With low agricultural output, off-farm work is an essential complement to agricultural production in Zimbabwe’s communal areas. Working away has always been part and parcel of communal area livelihoods; indeed these were established as ‘labour reserves’ in the colonial era.

However, the patterns of labour migration have changed significantly over the past decades. Gone are the days of a stable job in town (or in the mines or farms), sending of regular remittances, and later retirement, with a cattle herd built up and enough land to subsist on. Following the retrenchments of the 1990s and the economic collapse of the 2000s, the wider economy is much less reliable. Jobs tend to be short-term and precarious, if they exist at all. Migration out of the country is an option, and has been taken by some, mostly to South Africa, but also to Botswana and the UK. Immigration restrictions and xenophobia are the risks migrants face in these longer migrations, even if the returns are better and more reliable.

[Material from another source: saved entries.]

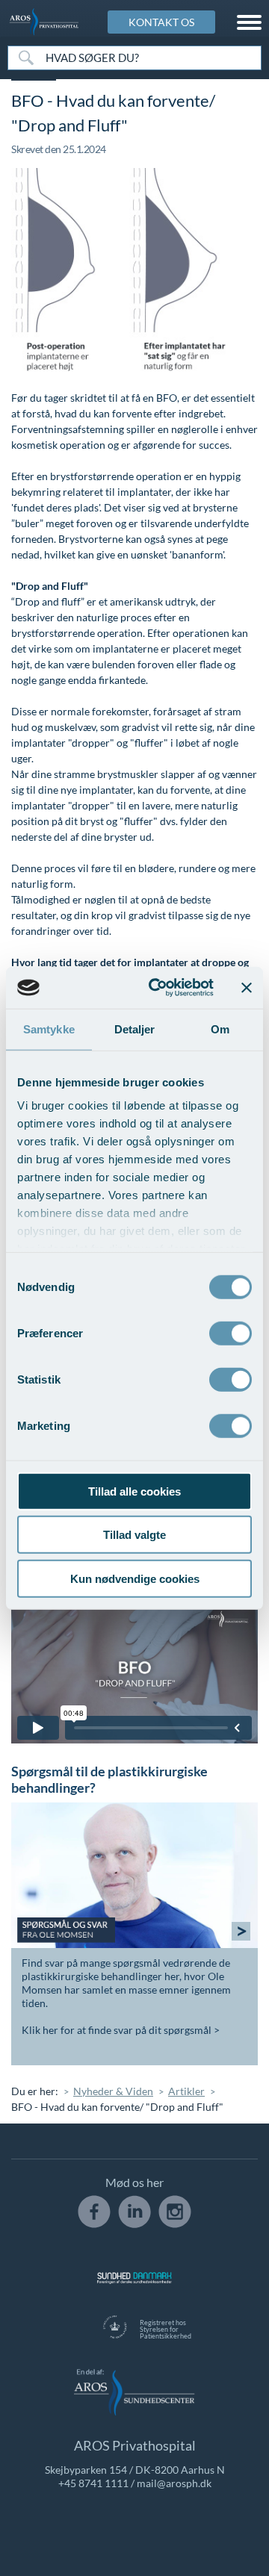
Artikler (186, 2091)
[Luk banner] (246, 988)
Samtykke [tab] (49, 1028)
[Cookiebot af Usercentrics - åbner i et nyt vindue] (158, 988)
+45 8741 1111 (93, 2483)
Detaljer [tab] (134, 1028)
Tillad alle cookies (134, 1490)
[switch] (230, 1331)
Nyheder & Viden (113, 2091)
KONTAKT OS (161, 22)
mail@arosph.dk (174, 2483)
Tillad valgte (134, 1534)
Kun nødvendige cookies (135, 1578)
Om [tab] (220, 1028)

Across our sample, we see reliance on migrant labour and remittances highest in Mwenezi. This is where agriculture is most unreliable, despite the study period’s results, and traditions of cross-border migration to South Africa most established. The recent jobs sample households mentioned included: game tracker, game guard, Illala palm products/basket making, Hippo Valley worker, builder, carpenter, well digger and herbalist. Most of these jobs were local, and linked to the economy in the area, including the national parks and the sugar estates near Chirdezi. Working in the estates was a more common feature of the households in Chivi, who included cane cutters, estate workers, security guards, drivers and others. Tour guides in local conservancies were also noted. Building, as in all areas, was a common profession, usually for local contracted work on a self-employed basis. Storekeepers were common too in Chivi. By contrast to Mwenezi, which is quite remote, in Chivi there were more teachers, police, soldiers and other government workers mentioned. This reflects the more established educational systems in the area, and so access to jobs requiring qualifications. This was definitely the case in the two Gutu sites. In Gutu West there were a large number of teachers and those with government jobs, again reflecting the (mission) education in the area over a long period. There were also bus conductors, security guards and self-employed local builders. In Gutu North, the majority of off-farm work was of this type, with builders, guards, drivers and a variety of business people, including shopkeepers, noted.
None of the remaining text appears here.